TRY IT:
Return a faithful copy of all the entries, omitting the images.

STORED DATA:
_ _ _ _

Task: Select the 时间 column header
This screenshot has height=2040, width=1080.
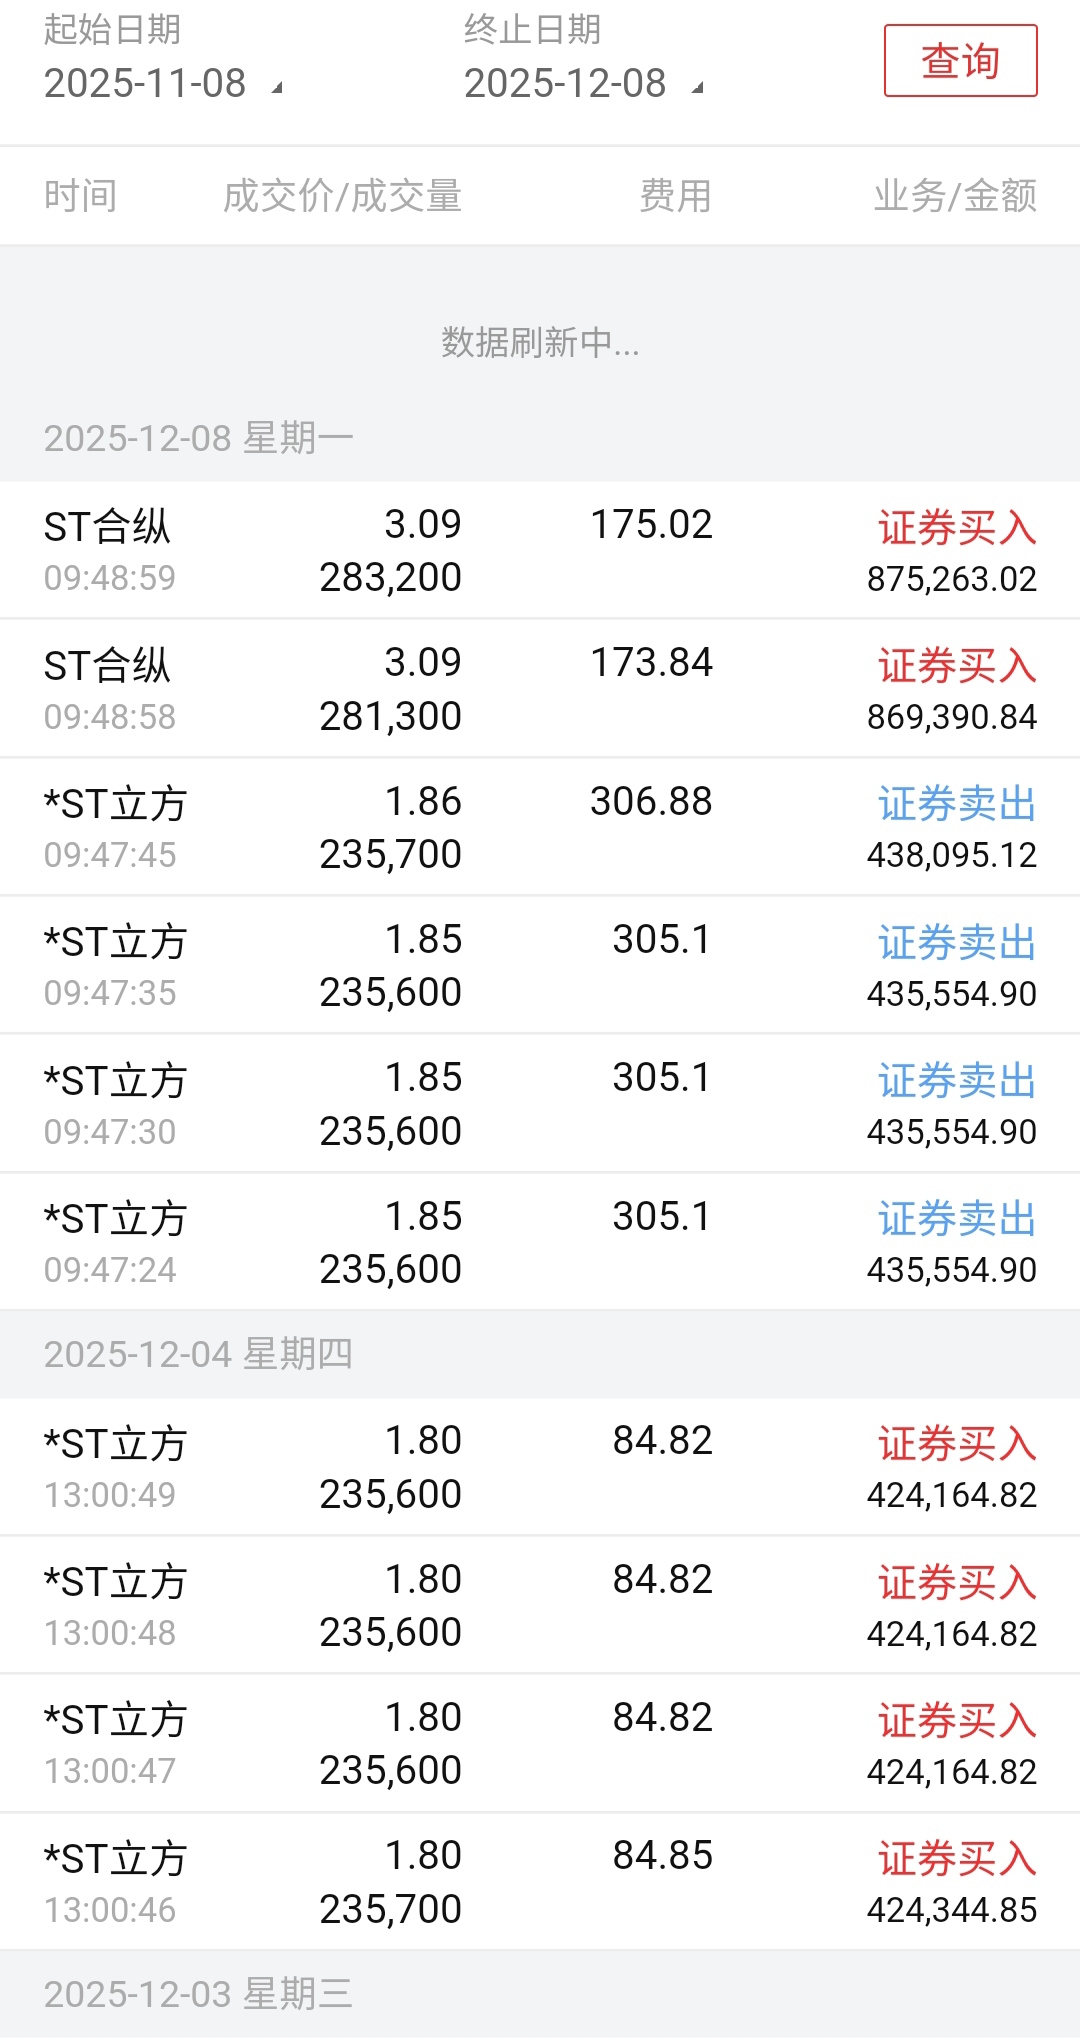Action: coord(81,196)
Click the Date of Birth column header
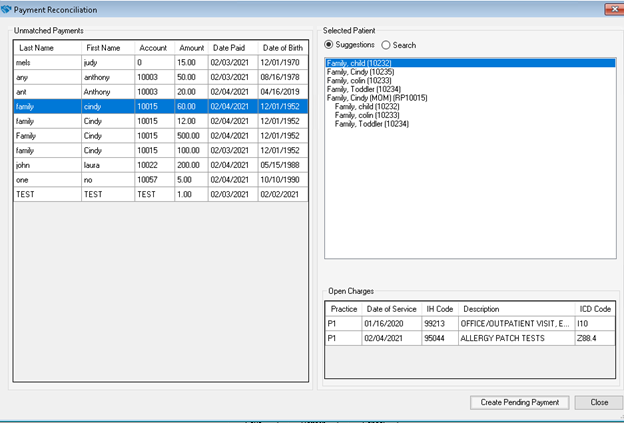The height and width of the screenshot is (423, 624). click(x=283, y=48)
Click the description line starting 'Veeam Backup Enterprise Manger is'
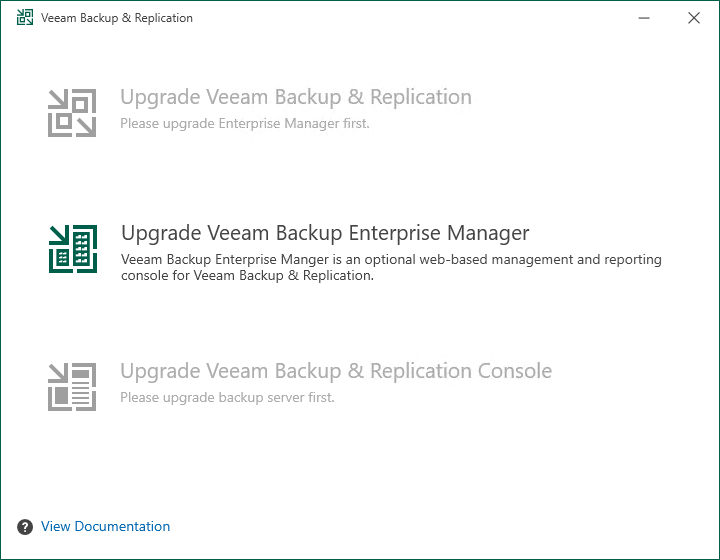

_ _ _ _

TASK RESULT:
Task: Select the 时间 column header
This screenshot has height=2040, width=1080.
Action: coord(81,196)
Click the Date of Birth column header
The height and width of the screenshot is (423, 624). click(x=283, y=48)
Click the description line starting 'Veeam Backup Enterprise Manger is'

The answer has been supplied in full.